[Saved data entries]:
#####

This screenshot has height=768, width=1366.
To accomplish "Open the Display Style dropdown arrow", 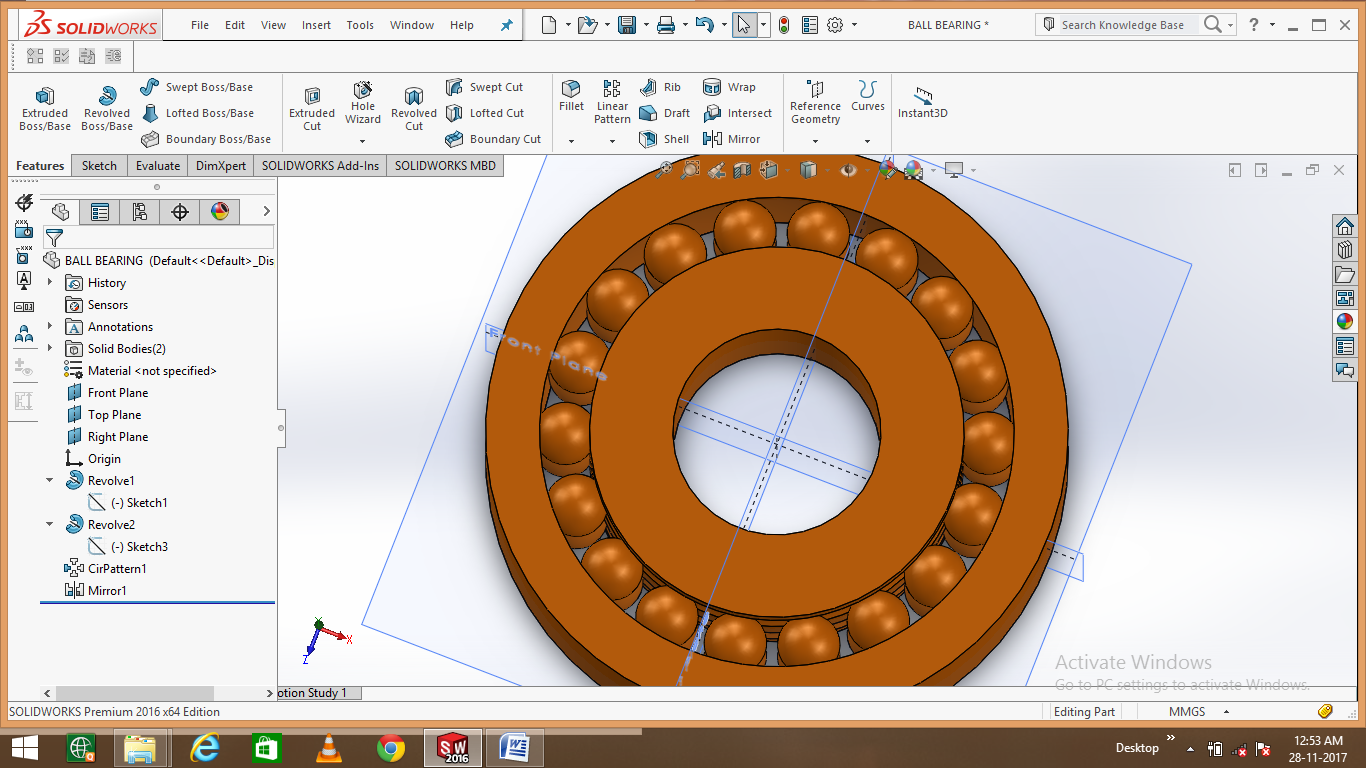I will [827, 171].
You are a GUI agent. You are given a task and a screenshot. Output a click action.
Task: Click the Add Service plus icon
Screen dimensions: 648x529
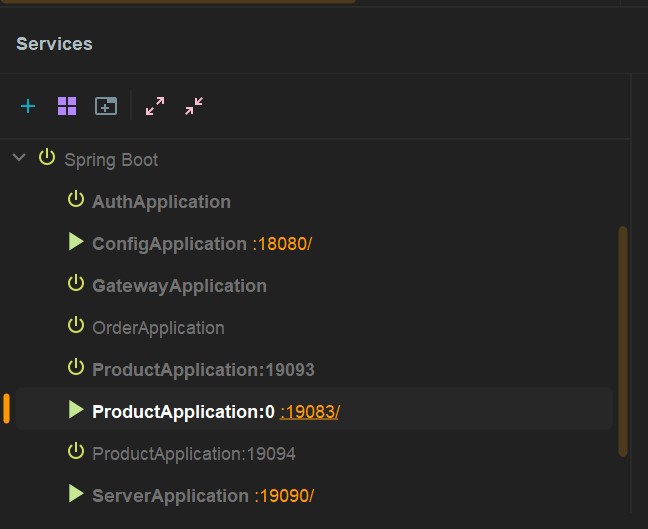28,106
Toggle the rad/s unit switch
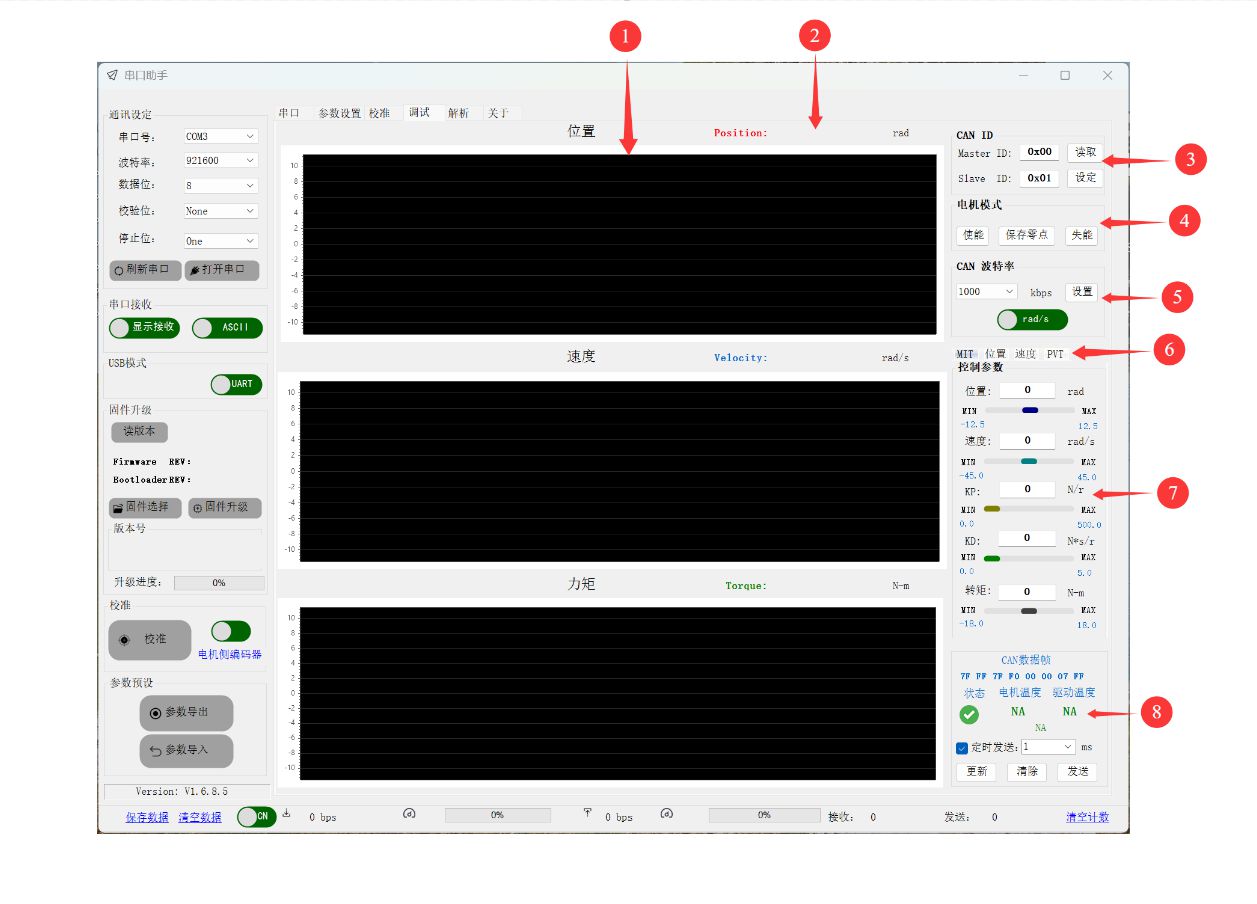 point(1032,319)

#####

[Assignment]: Beginning with the line that contains "Screen dimensions: 648x529" and ending with the last line of the data above, output those lines exactly and nothing more, without any pictures.

[Written response]:
Screen dimensions: 648x529
28,106
Toggle the rad/s unit switch
 point(1032,319)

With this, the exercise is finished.